12.1. You may receive marketing from us about similar goods and services, where either you have consented to this, or we have another legal reason by which we can contact you for marketing purposes.
12.2. However, we will give you the opportunity to manage how or if we market to you. In any email that we send to you, we provide a link to either unsubscribe or opt out, or to change your marketing preferences. To change your marketing preferences, and/or to request that we stop processing your personal information for marketing purposes, you can always contact us on the details set out at the beginning of this notice.
12.3. If you do request that we stop marketing to you, this will not prevent us from sending communications to you that are not to do with marketing (for example in relation to services that you have purchased from us).
12.4. We do not pass your personal information on to any third parties for marketing purposes.
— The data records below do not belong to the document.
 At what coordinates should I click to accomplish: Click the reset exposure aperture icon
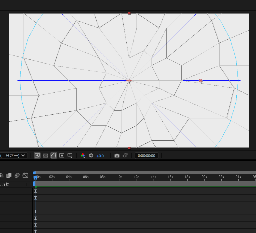click(x=91, y=156)
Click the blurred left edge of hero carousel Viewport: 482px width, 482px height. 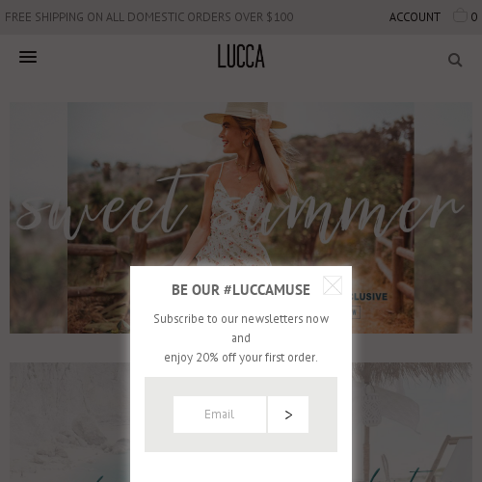coord(39,218)
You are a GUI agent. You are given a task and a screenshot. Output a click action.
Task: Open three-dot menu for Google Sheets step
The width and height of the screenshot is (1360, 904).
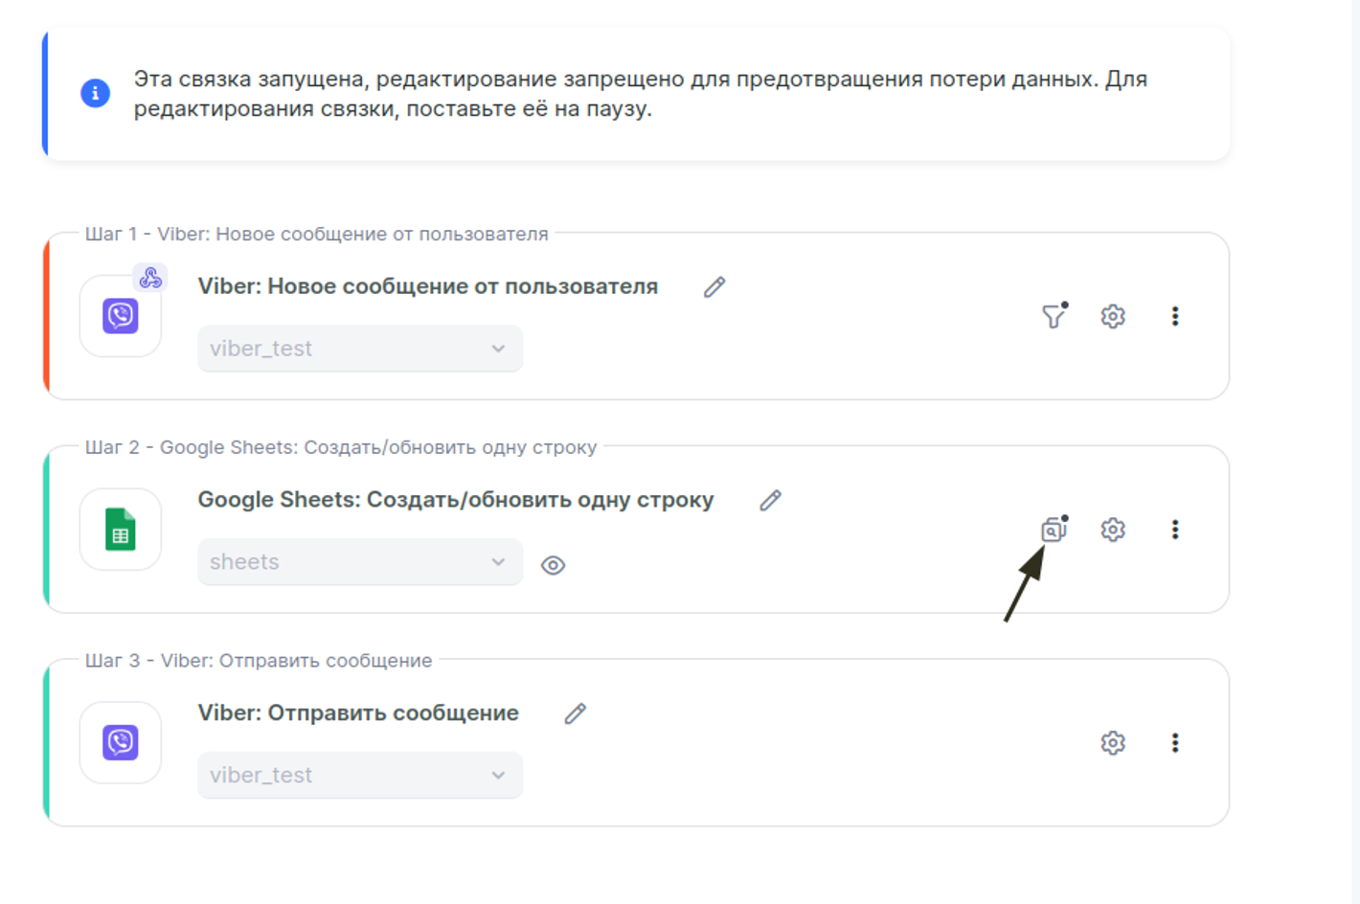tap(1175, 530)
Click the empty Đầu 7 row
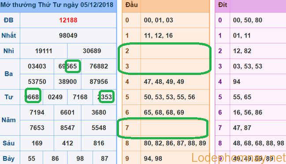Image resolution: width=286 pixels, height=164 pixels. [x=166, y=128]
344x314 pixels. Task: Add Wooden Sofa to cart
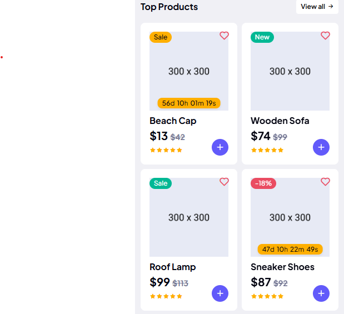321,147
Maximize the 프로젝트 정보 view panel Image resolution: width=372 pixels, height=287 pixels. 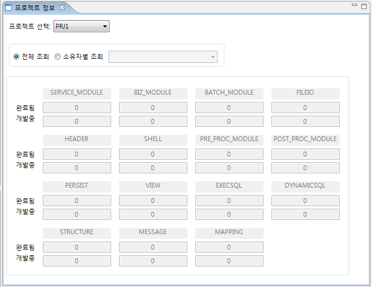coord(364,6)
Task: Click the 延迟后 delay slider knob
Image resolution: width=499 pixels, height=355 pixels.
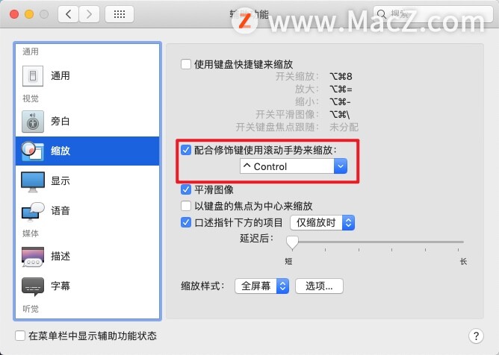Action: tap(292, 242)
13.1. If you are unhappy about the way that we have handled or used your personal information, you have the right to complain to the UK supervisory authority for data protection, which is the Information Commissioner’s Office (ICO). Please do contact us in the first instance if you wish to raise any queries or make a complaint in respect of our handling or use of your personal information, so that we have the opportunity to discuss this with you and to take steps to resolve the position. You can contact us using the details set out at the beginning of this privacy notice.
14. Third-party websites
Our website may contain links to third-party websites. If you click and follow those links, then these will take you to the third-party website. Those third-party websites may collect personal information from you and you will need to check their privacy notices to understand how your personal information is collected and used by them.